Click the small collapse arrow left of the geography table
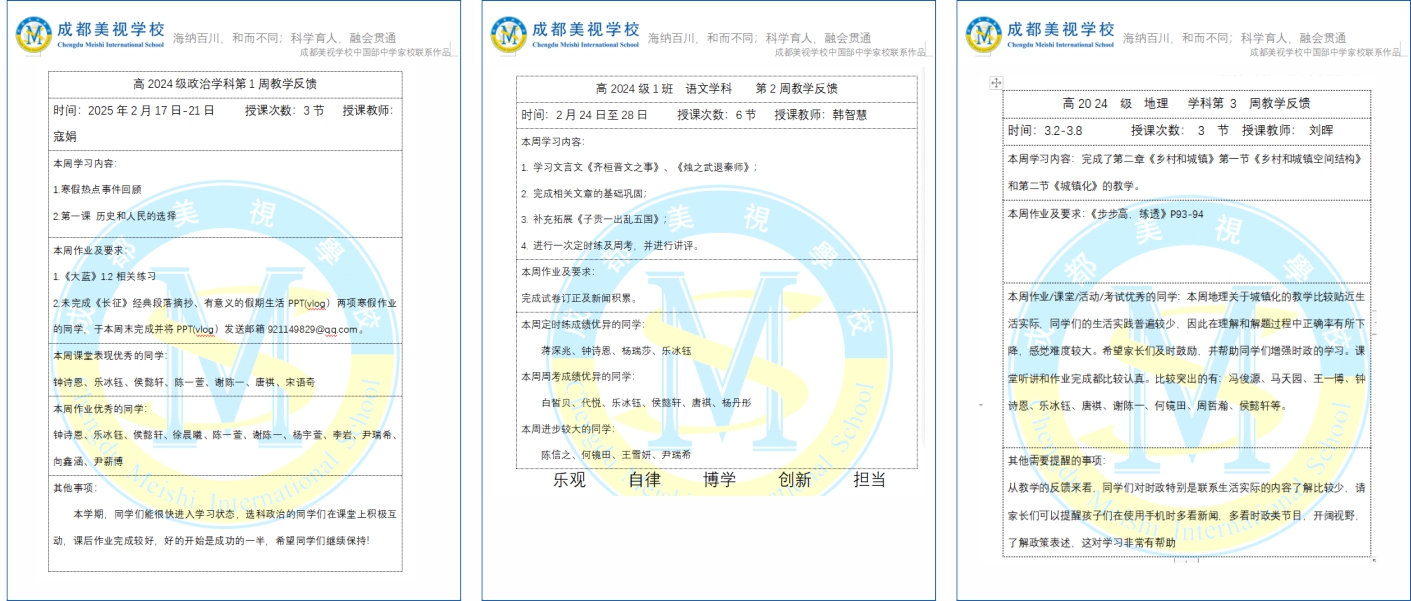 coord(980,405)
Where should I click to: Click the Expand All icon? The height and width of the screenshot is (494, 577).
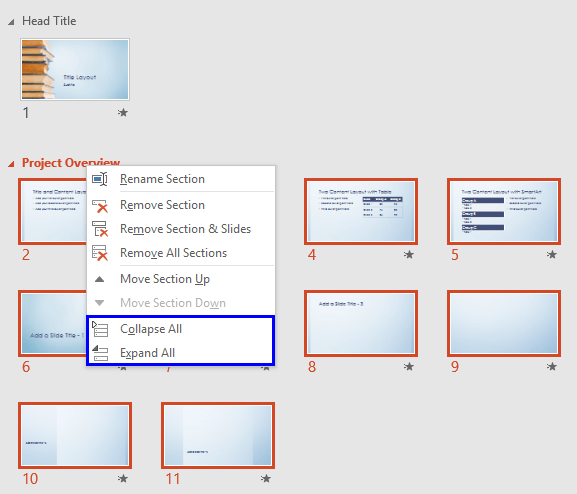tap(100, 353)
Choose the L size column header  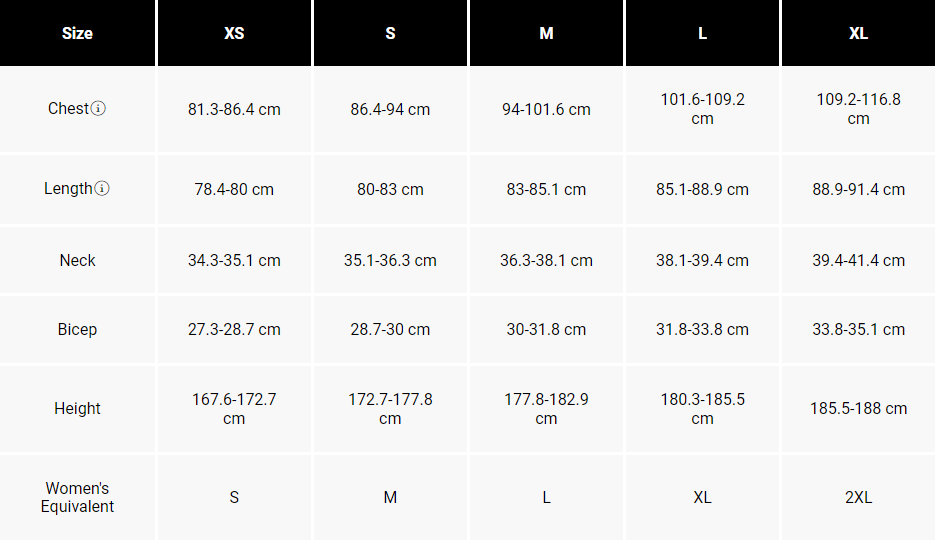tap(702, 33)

*****

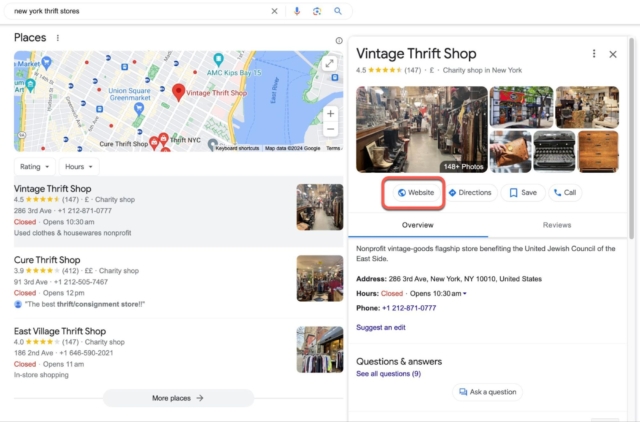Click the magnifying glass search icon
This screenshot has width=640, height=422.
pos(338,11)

*****

What is being asked:
Count the lines in the records above that contain the word "height", and reply with only that number.

Finished exercise:
2